The effect of shortening on energy liberation and high energy phosphate hydrolysis in frog skeletal muscle.

It is generally assumed that the increased rate of energy liberation (as heat and work, h+w) accompanying shortening stems from an increased rate of crossbridge cycling and ATP hydrolysis. Experiments were performed to test two premises of this assumption: first, is the increased rate of heat production accompanying shortening derived from crossbridge activity? This question was answered by measuring the amount of shortening heat produced by a fixed displacement of 0.3 micron/sarcomere in the sarcomere length range of 2.25-3.75 microns. Shortening heat declines linearly with decreasing amounts of thick and thin filament overlap and becomes zero at a sarcomere spacing of ca. 3.70 microns. Secondly, the extent to which the measured consumption of high energy phosphate accounts for the measured tetanic (h+w) production during and after shortening for 300 ms at a velocity of Vmax or 1/ 2Vmax was examined.
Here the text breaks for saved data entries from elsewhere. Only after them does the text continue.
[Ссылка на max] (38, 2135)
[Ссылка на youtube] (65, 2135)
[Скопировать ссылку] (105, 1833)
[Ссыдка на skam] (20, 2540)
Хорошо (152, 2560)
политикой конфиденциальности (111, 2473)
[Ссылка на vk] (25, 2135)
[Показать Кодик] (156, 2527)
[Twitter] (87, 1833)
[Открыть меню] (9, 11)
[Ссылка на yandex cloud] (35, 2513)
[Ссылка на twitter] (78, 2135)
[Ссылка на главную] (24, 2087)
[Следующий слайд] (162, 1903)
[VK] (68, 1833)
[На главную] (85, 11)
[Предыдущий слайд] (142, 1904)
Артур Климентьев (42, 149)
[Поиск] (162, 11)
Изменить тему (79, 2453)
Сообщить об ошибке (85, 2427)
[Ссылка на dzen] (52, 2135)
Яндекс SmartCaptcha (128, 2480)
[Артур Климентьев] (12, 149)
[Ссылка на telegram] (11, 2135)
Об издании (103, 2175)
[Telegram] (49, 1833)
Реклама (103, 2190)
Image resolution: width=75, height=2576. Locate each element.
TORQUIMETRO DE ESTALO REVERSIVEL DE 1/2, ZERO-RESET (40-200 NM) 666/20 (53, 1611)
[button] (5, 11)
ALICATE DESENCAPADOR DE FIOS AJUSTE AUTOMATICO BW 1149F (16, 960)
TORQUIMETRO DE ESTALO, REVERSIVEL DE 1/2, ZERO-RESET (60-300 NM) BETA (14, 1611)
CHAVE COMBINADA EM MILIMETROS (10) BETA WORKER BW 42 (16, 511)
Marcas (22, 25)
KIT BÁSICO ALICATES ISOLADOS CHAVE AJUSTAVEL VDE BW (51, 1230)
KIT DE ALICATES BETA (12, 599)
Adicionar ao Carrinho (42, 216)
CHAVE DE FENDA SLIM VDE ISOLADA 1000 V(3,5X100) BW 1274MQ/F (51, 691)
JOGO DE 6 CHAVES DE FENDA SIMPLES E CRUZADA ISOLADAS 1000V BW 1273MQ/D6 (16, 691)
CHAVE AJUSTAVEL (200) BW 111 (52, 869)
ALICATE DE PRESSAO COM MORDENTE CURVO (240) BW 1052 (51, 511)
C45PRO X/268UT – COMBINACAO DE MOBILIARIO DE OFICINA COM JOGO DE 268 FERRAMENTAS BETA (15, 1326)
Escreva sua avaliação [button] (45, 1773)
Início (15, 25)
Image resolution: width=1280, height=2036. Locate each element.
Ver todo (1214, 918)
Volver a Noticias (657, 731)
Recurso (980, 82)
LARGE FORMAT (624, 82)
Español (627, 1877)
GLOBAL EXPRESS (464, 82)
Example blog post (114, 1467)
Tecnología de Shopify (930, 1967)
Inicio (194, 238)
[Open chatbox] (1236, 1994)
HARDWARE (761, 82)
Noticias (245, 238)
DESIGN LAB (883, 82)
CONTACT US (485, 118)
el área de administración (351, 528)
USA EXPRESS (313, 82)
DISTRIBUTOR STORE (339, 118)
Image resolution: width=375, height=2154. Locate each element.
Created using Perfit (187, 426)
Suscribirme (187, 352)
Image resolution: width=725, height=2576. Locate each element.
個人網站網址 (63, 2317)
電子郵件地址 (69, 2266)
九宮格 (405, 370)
The results of these experiments showed that within 700 ms of the end of shortening at both velocities, all the (h+w) could be explained by the hydrolysis of ATP. At Vmax all the (h+w) produced by the end of shortening could be explained by the measured ATP hydrolysis. However, at Vmax less than half of the (h+w) produced by the end of shortening could be explained by the measured ATP splitting and there was a high rate of ATP splitting after the end of shortening. These results suggest that while shortening at velocities less than or equal to Vmax the energy liberation is indeed derived from an increased rate of ATP hydrolysis by crossbridges, at Vmax the crossbridge ATPase cycle differs somewhat from that at lower shortening velocities.